For this post, I took a few of the lantana flowers from the previous post (see Lantana, Wild and Tame), shot them into space with my Garden Rocket, then took their pictures once they reached a black hole.
This may or may not be true. But they do look like they’re floating somewhere out in the universe, don’t they?
Thanks for looking!
That Eleanor Dark is pretty exuberant herself in her writing, looks like an interesting book, and these flowers-in-space look great!
Dark’s writing style really is something — “exuberant” is the right word. To think I had never heard of her until a few days ago when I was scrabbling around the web looking for something to post about lantana. And she wrote a whole book about it!
She reminds me of Shirley Jackson a little, with two or three extra cranks of intensity.
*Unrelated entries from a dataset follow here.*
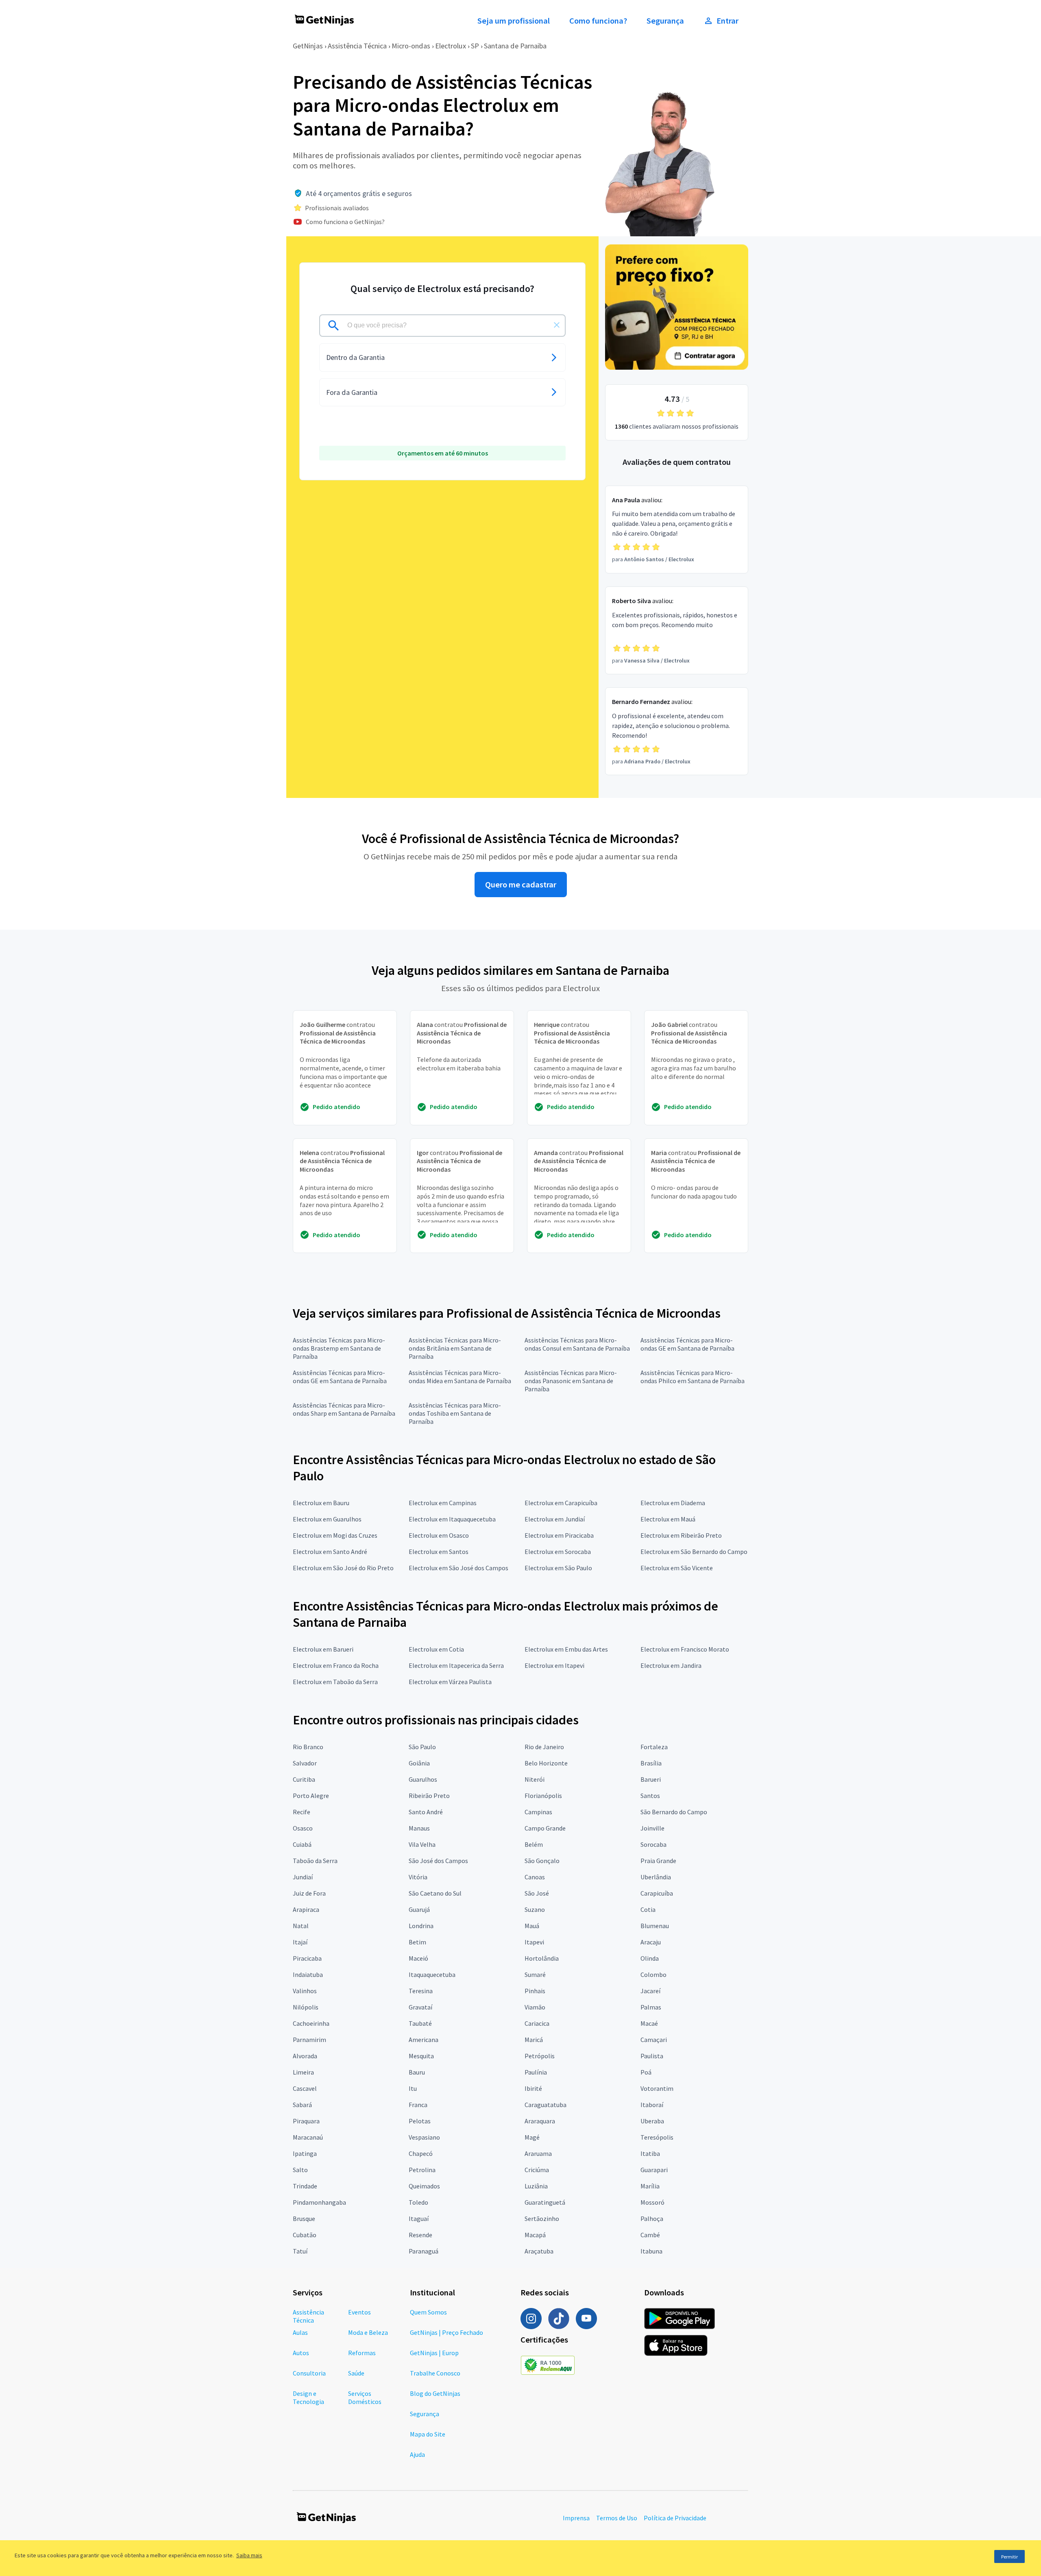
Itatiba (650, 2153)
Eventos (359, 2312)
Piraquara (306, 2121)
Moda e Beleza (368, 2332)
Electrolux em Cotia (436, 1649)
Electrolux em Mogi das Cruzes (335, 1535)
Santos (650, 1795)
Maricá (534, 2040)
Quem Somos (428, 2312)
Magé (532, 2137)
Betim (417, 1942)
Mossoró (652, 2202)
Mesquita (421, 2056)
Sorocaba (653, 1844)
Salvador (305, 1763)
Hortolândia (542, 1958)
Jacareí (650, 1991)
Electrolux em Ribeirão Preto (681, 1535)
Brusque (304, 2218)
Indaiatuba (308, 1974)
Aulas (300, 2332)
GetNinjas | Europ (434, 2353)
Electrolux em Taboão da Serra (335, 1682)
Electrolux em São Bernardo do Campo (693, 1551)
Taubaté (420, 2023)
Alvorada (305, 2056)
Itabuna (651, 2251)
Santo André (426, 1812)
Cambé (650, 2235)
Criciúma (537, 2170)
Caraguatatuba (545, 2105)
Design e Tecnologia (308, 2397)
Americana (423, 2040)
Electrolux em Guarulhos (327, 1519)
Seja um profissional (513, 20)
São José (537, 1893)
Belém (534, 1844)
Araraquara (540, 2121)
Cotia (648, 1909)
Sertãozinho (542, 2218)
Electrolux (450, 45)
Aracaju (650, 1942)
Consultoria (309, 2373)
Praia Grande (658, 1861)
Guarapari (654, 2170)
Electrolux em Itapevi (554, 1665)
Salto (300, 2170)
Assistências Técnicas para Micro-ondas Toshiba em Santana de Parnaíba (455, 1413)
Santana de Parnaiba (515, 45)
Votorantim (656, 2088)
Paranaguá (423, 2251)
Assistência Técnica (357, 45)
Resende (420, 2235)
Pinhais (535, 1991)
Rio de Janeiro (544, 1747)
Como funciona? (598, 20)
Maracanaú (308, 2137)
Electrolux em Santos (438, 1551)
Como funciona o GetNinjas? (345, 222)
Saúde (356, 2373)
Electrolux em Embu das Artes (566, 1649)
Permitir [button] (1009, 2557)
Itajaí (300, 1942)
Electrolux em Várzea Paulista (450, 1682)
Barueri (650, 1779)
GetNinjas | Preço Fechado (446, 2332)
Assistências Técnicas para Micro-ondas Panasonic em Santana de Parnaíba (571, 1381)
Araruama (538, 2153)
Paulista (651, 2056)
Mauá (532, 1926)
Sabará (302, 2105)
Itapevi (534, 1942)
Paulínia (536, 2072)
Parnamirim (309, 2040)
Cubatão (304, 2235)
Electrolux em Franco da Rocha (336, 1665)
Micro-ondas (411, 45)
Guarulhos (423, 1779)
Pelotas (420, 2121)
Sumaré (535, 1974)
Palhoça (651, 2218)
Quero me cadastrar (520, 884)
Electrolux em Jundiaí (555, 1519)
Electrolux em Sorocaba (558, 1551)
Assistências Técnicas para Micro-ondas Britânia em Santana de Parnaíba (455, 1348)
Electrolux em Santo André (330, 1551)
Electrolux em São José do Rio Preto (343, 1568)
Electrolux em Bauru (321, 1503)
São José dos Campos (438, 1861)
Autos (301, 2353)
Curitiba (304, 1779)
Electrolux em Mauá (667, 1519)
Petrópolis (540, 2056)
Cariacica (537, 2023)
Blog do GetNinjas (435, 2393)
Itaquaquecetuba (432, 1974)
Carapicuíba (656, 1893)
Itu (413, 2088)
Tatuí (300, 2251)
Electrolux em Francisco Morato (684, 1649)
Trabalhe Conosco (435, 2373)
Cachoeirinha (311, 2023)
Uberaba (652, 2121)
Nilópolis (305, 2007)
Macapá (535, 2235)
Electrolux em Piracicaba (559, 1535)
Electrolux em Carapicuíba (561, 1503)
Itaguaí (419, 2218)
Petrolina (422, 2170)
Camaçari (653, 2040)
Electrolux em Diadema (672, 1503)
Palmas (650, 2007)
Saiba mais (249, 2555)
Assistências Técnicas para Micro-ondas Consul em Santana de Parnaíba (577, 1344)
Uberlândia (655, 1877)
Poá (645, 2072)
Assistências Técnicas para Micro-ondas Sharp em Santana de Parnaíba (344, 1409)
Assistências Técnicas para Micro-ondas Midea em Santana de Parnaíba (460, 1377)
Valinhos (305, 1991)
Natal (301, 1926)
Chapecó (421, 2153)
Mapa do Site (427, 2434)
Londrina (421, 1926)
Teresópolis (656, 2137)
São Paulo (422, 1747)
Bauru (417, 2072)
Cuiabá (302, 1844)
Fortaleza (654, 1747)
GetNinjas (308, 45)
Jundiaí (303, 1877)
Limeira (303, 2072)
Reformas (362, 2353)
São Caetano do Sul (435, 1893)
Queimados (424, 2186)
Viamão (535, 2007)
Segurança (665, 20)
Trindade (305, 2186)
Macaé (649, 2023)
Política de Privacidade (675, 2518)
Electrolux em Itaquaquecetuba (452, 1519)
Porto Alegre (311, 1795)
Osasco (303, 1828)
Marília (650, 2186)
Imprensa (576, 2518)
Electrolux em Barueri (323, 1649)
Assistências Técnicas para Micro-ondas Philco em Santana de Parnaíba (692, 1377)
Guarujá (419, 1909)
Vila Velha (422, 1844)
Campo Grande (545, 1828)
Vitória (418, 1877)
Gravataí (420, 2007)
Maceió (418, 1958)
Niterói (534, 1779)
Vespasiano (424, 2137)
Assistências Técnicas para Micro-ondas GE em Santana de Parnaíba (687, 1344)
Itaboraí (651, 2105)
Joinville (652, 1828)
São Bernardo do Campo (673, 1812)
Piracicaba (307, 1958)
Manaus (419, 1828)
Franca (418, 2105)
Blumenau (654, 1926)
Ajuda (417, 2454)
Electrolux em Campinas (443, 1503)
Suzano (535, 1909)
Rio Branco (308, 1747)
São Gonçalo (542, 1861)
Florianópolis (543, 1795)
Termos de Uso (616, 2518)
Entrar (727, 20)
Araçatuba (539, 2251)
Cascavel (305, 2088)
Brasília (651, 1763)
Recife (301, 1812)
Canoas (535, 1877)
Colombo (653, 1974)
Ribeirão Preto (429, 1795)
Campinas (538, 1812)
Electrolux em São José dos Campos (458, 1568)
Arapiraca (306, 1909)
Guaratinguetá (545, 2202)
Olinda (649, 1958)
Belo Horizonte (546, 1763)
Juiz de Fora (309, 1893)
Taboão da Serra (315, 1861)
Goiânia (419, 1763)
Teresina (421, 1991)
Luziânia (536, 2186)
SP (475, 45)
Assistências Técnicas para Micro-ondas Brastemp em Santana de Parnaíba (339, 1348)
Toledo (418, 2202)
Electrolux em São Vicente (676, 1568)
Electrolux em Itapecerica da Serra (456, 1665)
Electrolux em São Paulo (558, 1568)
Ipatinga (305, 2153)
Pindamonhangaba (319, 2202)
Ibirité (533, 2088)
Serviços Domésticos (364, 2397)
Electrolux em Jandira (670, 1665)
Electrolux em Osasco (439, 1535)
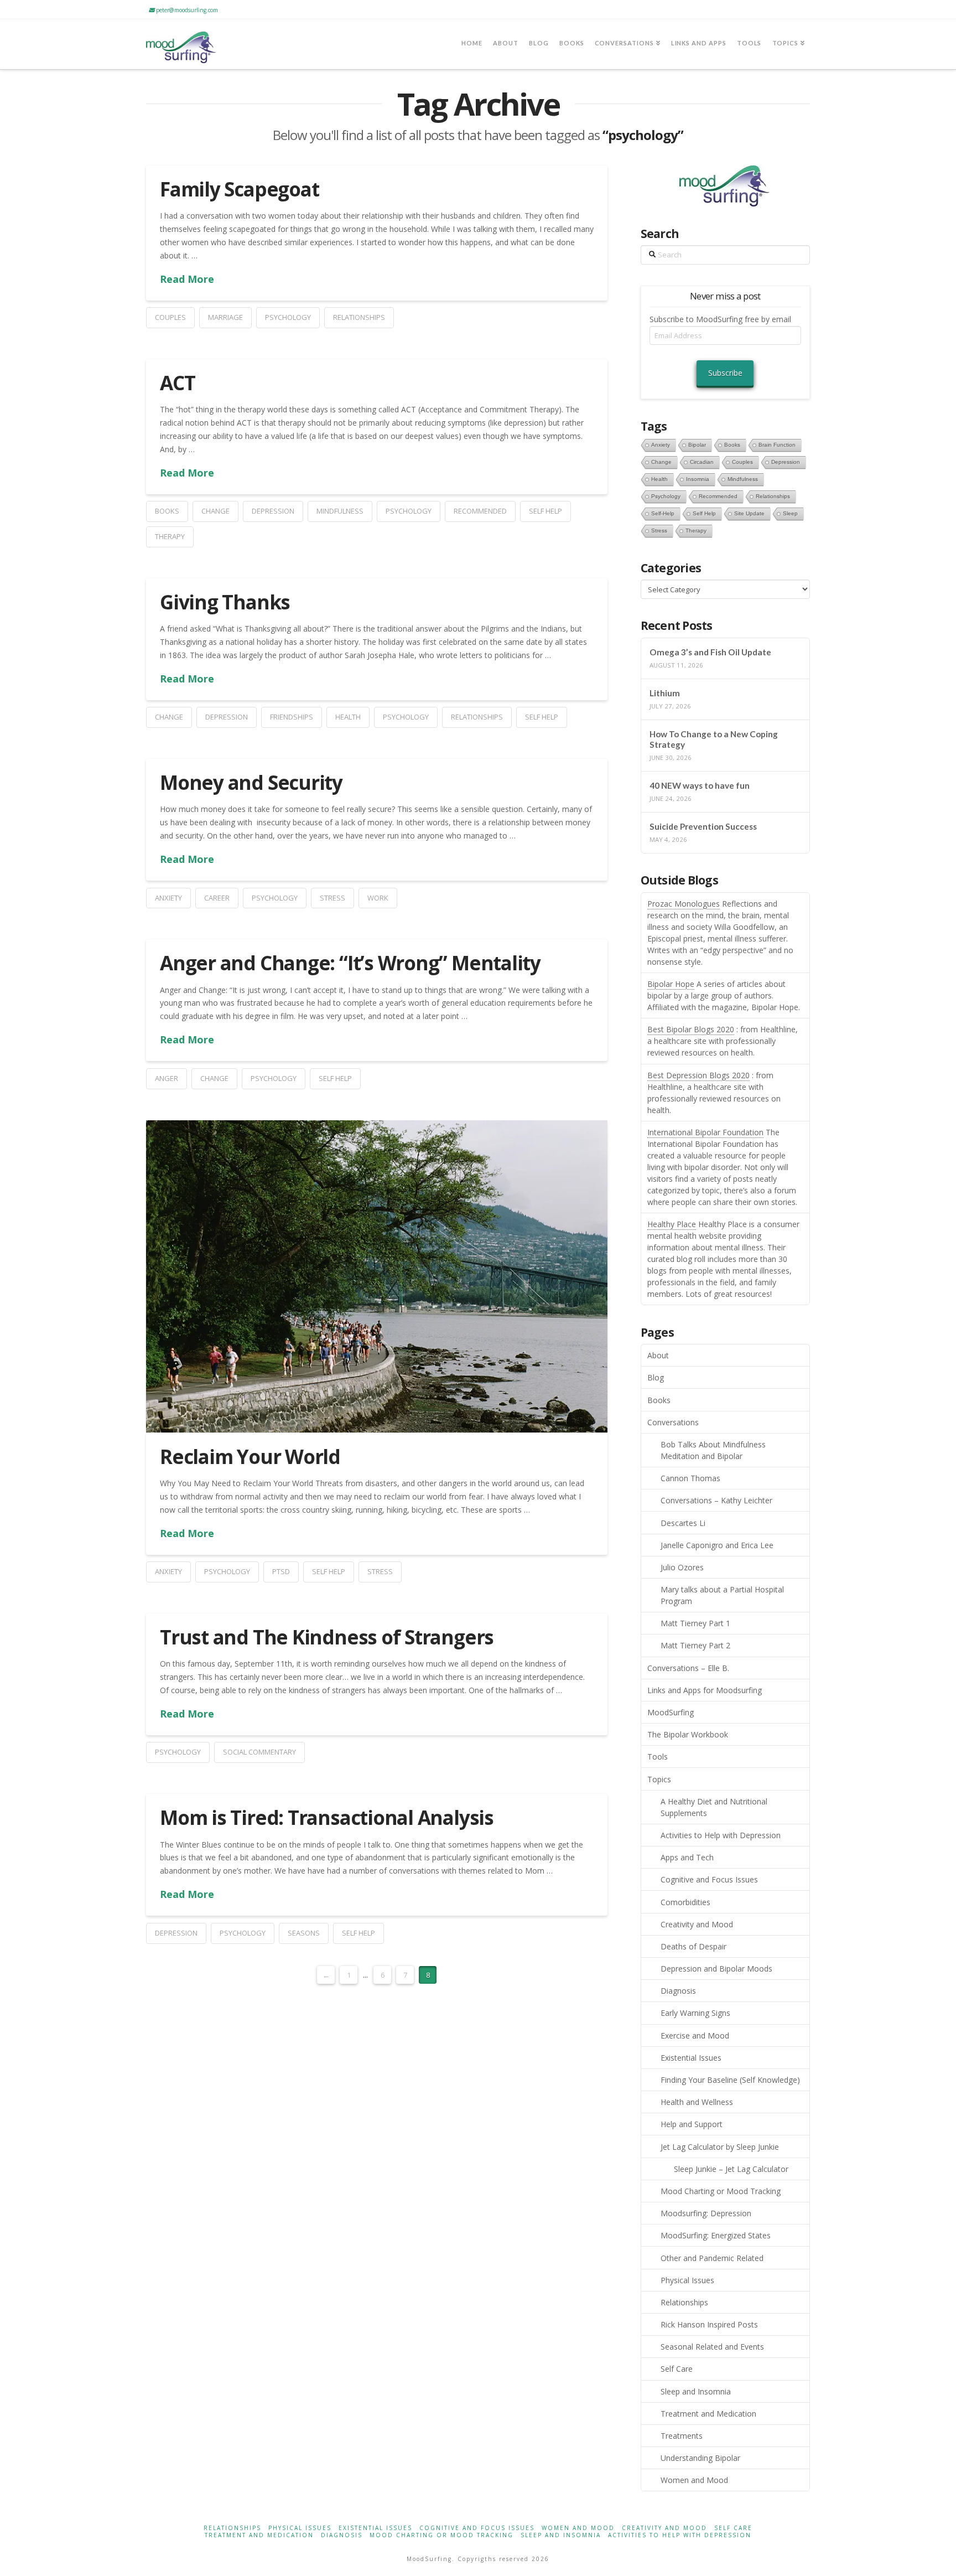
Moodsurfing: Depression (706, 2213)
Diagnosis (678, 1990)
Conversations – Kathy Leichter (716, 1500)
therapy (170, 536)
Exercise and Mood (695, 2035)
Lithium (665, 693)
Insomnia (697, 479)
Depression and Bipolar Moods (716, 1968)
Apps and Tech (687, 1857)
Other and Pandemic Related (712, 2258)
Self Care (677, 2368)
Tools (657, 1756)
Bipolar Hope (670, 984)
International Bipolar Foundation (705, 1132)
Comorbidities (685, 1902)
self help (545, 511)
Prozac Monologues (683, 903)
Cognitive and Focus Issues (709, 1879)
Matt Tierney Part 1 (695, 1623)
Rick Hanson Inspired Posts (709, 2324)
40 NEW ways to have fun (700, 785)
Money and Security (251, 782)
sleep (790, 513)
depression (273, 511)
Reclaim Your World (250, 1457)
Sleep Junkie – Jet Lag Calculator (731, 2169)
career (217, 898)
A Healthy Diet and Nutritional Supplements (714, 1807)
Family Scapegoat (239, 189)
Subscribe (725, 373)
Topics (659, 1779)
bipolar (697, 445)
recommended (480, 511)
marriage (225, 317)
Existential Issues (691, 2057)
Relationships (684, 2302)
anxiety (168, 898)
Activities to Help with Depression (721, 1835)
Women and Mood (694, 2480)
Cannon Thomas (690, 1478)
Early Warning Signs (695, 2013)
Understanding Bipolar (700, 2458)
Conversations (673, 1422)
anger (166, 1078)
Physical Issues (687, 2280)
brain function (777, 445)
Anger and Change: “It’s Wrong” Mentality (350, 963)
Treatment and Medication (708, 2413)
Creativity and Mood (697, 1924)
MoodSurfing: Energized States (716, 2235)
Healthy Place (671, 1224)
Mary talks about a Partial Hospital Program (722, 1595)
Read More (187, 279)
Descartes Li (683, 1523)
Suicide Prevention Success (703, 826)
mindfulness (339, 511)
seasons (304, 1933)
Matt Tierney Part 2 (695, 1645)
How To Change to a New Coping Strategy (714, 739)
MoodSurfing (670, 1712)
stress (332, 898)
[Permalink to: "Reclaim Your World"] (376, 1276)
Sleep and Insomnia (696, 2391)
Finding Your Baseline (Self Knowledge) (730, 2080)
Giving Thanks (225, 602)
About (658, 1355)
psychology (288, 317)
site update (749, 513)
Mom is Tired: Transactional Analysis (326, 1817)
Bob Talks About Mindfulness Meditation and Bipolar (713, 1450)
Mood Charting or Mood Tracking (721, 2191)
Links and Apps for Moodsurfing (704, 1690)
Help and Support (692, 2124)
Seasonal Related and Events (712, 2346)
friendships (291, 717)
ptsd (281, 1571)
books (167, 511)
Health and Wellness (697, 2102)
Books (659, 1400)
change (215, 511)
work (377, 898)
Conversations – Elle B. (688, 1668)
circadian (702, 462)
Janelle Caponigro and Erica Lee (717, 1545)
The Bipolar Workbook (687, 1734)
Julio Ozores (682, 1567)
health (348, 717)
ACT (177, 383)
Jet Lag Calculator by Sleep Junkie (720, 2147)
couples (170, 317)
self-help (662, 513)
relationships (359, 317)
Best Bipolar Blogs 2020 (690, 1029)
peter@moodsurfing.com (186, 10)
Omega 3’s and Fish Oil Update (710, 652)
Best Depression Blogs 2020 (698, 1075)
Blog (655, 1377)
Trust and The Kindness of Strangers (326, 1637)
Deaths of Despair (693, 1946)
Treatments (682, 2435)
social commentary (259, 1752)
The Kindle book is on sale right now for $3.99 if you’re interested; it was ten bucks a couple of days ago.
Thanks for the comment!
Beautiful !! I love lantanas but I have never seen one with these colors.
Thank you! The colors of this variety are pretty neat; and as the flower ages, more and more pink (or magenta) accompanies the yellow and white. So it almost looks like two different plants — but it isn’t!
I love the smell of the leafs.
It’s very unusual… at first I thought it was weird but then got used to it, and now I like it!